● **Problem to work on**
Of all the entries below, retype only the lines from the one with "Task: Click the document" through the one with "Given: Click the refresh icon in toolbar", exactly as they appear.

(Collection entries)
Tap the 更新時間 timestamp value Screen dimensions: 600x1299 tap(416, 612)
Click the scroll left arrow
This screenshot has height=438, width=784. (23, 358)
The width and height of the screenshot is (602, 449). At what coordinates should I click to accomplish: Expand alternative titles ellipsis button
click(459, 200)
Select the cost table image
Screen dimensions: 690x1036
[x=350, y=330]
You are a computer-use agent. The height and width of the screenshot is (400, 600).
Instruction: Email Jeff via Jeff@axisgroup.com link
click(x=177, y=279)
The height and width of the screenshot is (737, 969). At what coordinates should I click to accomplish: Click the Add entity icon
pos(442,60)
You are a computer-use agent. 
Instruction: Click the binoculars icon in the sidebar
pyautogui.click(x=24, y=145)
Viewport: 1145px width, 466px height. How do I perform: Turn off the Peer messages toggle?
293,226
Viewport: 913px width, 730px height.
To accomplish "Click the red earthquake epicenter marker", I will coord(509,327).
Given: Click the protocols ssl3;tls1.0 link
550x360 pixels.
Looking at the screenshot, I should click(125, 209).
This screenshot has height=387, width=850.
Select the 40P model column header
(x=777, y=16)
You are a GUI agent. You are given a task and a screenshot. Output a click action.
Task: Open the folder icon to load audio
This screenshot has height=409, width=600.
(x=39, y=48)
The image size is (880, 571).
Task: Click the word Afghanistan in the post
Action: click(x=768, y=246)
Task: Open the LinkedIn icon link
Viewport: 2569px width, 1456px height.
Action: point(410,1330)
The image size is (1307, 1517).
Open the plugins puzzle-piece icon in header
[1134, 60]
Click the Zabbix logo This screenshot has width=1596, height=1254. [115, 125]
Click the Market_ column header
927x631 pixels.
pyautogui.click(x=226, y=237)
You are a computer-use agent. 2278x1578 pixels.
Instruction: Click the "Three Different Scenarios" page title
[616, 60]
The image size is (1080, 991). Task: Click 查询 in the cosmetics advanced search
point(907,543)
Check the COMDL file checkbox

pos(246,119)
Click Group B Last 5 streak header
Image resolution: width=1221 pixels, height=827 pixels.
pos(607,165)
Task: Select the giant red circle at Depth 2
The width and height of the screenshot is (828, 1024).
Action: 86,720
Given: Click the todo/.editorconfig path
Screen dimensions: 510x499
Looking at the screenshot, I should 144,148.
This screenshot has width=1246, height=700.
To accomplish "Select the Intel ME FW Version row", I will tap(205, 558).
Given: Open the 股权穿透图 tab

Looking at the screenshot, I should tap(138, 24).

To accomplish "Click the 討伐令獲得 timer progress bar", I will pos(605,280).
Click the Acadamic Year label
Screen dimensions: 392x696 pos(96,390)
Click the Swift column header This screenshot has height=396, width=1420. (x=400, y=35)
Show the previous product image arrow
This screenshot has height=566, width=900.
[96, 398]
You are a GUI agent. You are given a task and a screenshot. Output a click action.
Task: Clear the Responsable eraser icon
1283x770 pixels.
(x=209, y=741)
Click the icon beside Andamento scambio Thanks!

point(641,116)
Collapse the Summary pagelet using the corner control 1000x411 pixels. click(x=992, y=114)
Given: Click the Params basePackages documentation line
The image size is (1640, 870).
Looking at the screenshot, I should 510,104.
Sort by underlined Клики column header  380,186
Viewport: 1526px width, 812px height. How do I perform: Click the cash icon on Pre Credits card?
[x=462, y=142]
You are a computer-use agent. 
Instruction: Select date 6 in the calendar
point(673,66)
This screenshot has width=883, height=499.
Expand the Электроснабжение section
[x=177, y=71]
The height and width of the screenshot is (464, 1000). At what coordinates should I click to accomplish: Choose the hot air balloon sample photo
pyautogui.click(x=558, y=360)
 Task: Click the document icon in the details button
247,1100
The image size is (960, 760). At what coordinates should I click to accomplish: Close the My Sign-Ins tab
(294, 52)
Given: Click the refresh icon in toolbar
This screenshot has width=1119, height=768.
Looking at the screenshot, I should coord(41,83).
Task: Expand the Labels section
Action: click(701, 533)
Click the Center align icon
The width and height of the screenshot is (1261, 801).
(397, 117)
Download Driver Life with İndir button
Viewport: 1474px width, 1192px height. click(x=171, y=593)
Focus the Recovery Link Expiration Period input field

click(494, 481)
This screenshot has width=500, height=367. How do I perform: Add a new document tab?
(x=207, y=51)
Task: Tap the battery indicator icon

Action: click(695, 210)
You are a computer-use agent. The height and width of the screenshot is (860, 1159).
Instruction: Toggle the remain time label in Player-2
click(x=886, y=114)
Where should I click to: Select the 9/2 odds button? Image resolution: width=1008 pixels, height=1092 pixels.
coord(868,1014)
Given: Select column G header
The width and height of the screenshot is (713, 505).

● **Expected answer**
 Task: Click the document icon in the details button
247,1100
The image size is (960, 760). At what coordinates should I click to accomplish: Close the My Sign-Ins tab
(294, 52)
Given: Click the refresh icon in toolbar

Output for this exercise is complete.